Podría decirse que en Palau March le correspondió ejercer el liderazgo a Gilles Appap, viejo amigo del Festival Internacional de Música de Deià. Digno discípulo de Menuhin, su autoridad quedó patente desde el principio. En realidad esta obra en manos de Joachim de inicio lo interpretó un cuarteto reforzado –el suyo- al tiempo que es contemporánea de las Danzas Eslavas de Antonin Dvorak, esas 16 piezas compuestas entre 1878 y 1886 y abiertamente nacionalistas, motivo por el cual el sexteto no dejaba de ser una exposición de ritmos y de formas melódicas inspirándose en la música folclórica checa.
Le correspondió ejercer la función de compañeros de viaje en este regreso de Appap a la Camerata Deià, grupo de cámara residente en el Festival del mismo nombre y fuertemente vinculado su nacimiento con el mismo.
Todos ellos son músicos americanos y europeos de asentada trayectoria, si exceptuamos a uno de los cellistas –el otro es cofundador- que en la actualidad cursa estudios de perfeccionamiento en Bruselas.
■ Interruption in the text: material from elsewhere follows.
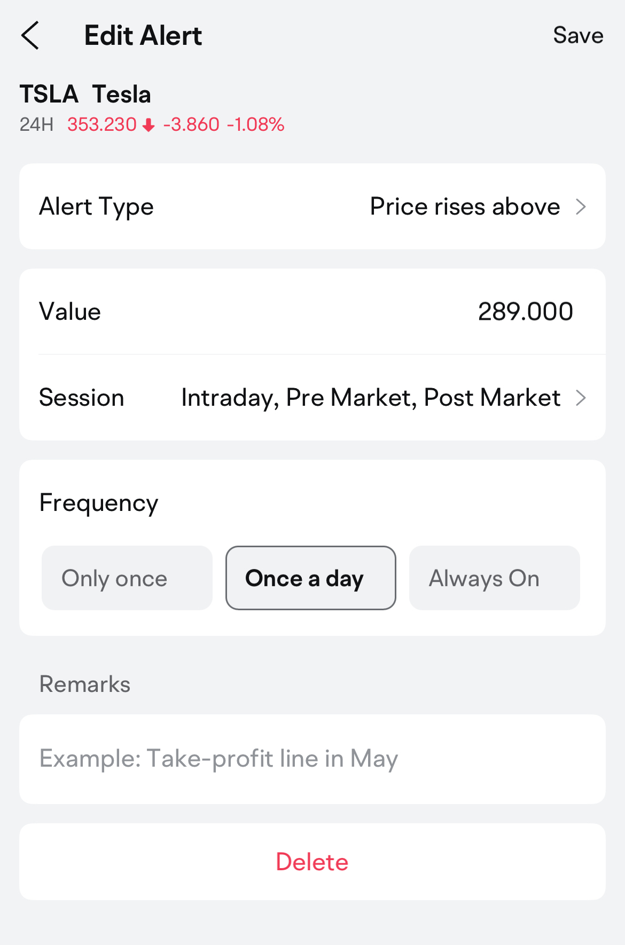
Task: Delete this alert
Action: [313, 862]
Hay una fuerte química en el conjunto, que unido al buen entendimiento con el violinista francés diseñaron un directo por momentos de ensueño. La pieza más difícil, por supuesto el octeto de Dmitri Shostakóvich.
Aquí sí empezaban a aflorarse los pecados de juventud que en ambos casos no dejaron de ser afortunados retos. Dmitri Shostakóvich cuando escribió el Octeto para orquesta de cuerdas Opus 11, era un adolescente de 17 años que se encontraba en el Conservatorio. Tuvo la osadía de crear una música de contrastes agudos, acompañados de «un impulso rítmico fascinante», en palabras de Laurel Fay, su biógrafa autorizada y además musicóloga. No era en absoluto fácil su lectura y tampoco degustar su cadencia, tampoco convivir con algunos elementos de atonalidad, aunque sí permitía detectar su explosiva creatividad. No en vano sólo dos años después, su Primera Sinfonía causaría gran impacto y solamente era un ejercicio de graduación.
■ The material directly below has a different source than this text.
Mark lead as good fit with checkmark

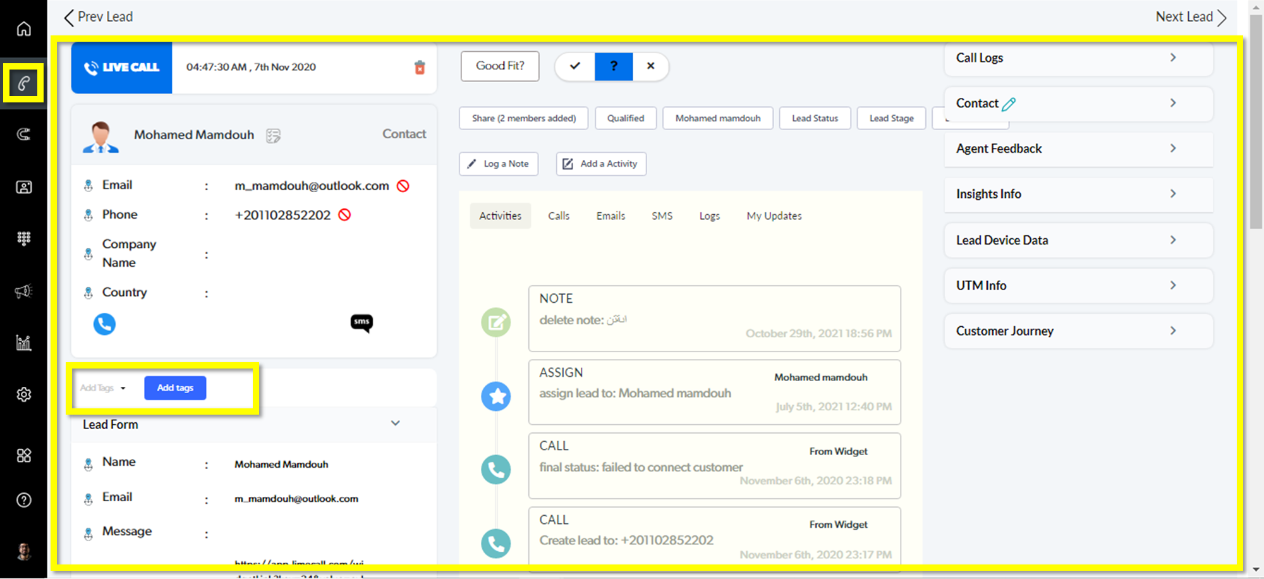575,66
La Camerata Deià se embarcó sin dudarlo en ese torbellino sonoro y eran de manual las miradas cruzándose de unos a otros en busca de acuerdos en aras de hacer viable, y asumible, una partitura de rabiosa juventud.
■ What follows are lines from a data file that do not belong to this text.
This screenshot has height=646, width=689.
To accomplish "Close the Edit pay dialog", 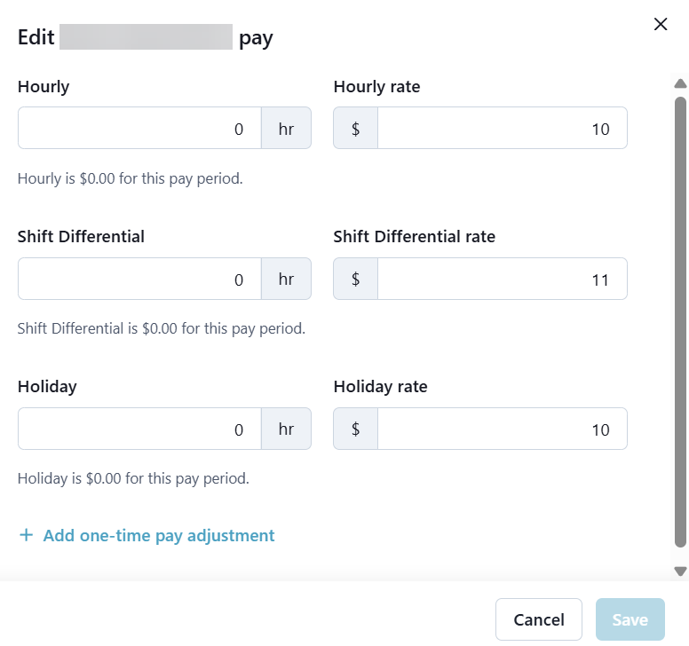I will [x=661, y=24].
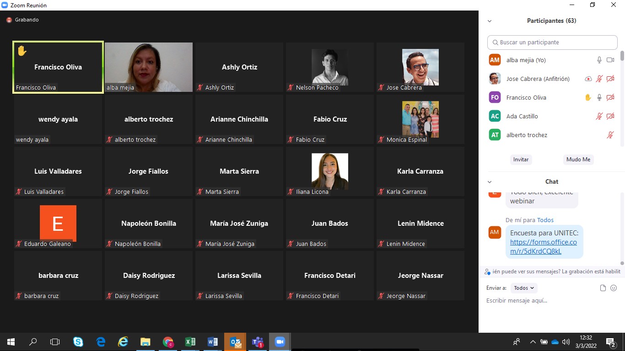Click the muted mic icon beside alberto trochez in list
Screen dimensions: 625x351
(610, 135)
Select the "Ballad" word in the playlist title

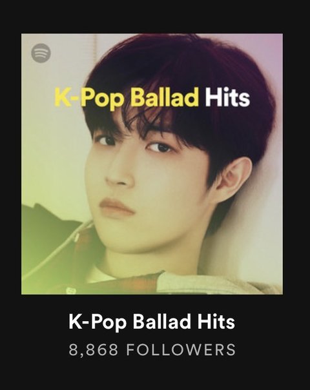[161, 322]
Para la segunda parte, se habían reservado nada menos que el Octeto para cuerdas Opus 20, compuesto por Felix Mendelssohnn en 1825 cuando solo contaba con 16 años de edad, hoy considerada su pieza de música de cámara más perfecta. Por cierto, Johannes Brahms sentía una especial debilidad por Mendelssohnn. El octeto se inspira en unos versos del Fausto de Goethe y su scherzo ha quedado como lo más popular de esta obra. Es interesante el hecho de que Mendelssohnn recomendase a los intérpretes de este octeto la necesidad de deber tener «un concepto orquestal de la obra» y, en efecto, la Camerata se desdobló con intensidad e incendiada lucidez hasta llevarnos a la cima creativa de esta obra ya digo, ligada a un impulso adolescente, poco más. Un recorrido de un siglo entero para revivir la naturaleza de la cuerda encarnándose en cuatro violines, dos violas y dos violoncelos.
La versatilidad de los músicos sobre el escenario derivó en improvisaciones en torno al más puro bluegrass, en un ejercicio de traslación estilística para hacernos ver el recorrido de la música a través de las épocas y comprender que es un todo continuo que abre los corazones en el discurrir del tiempo.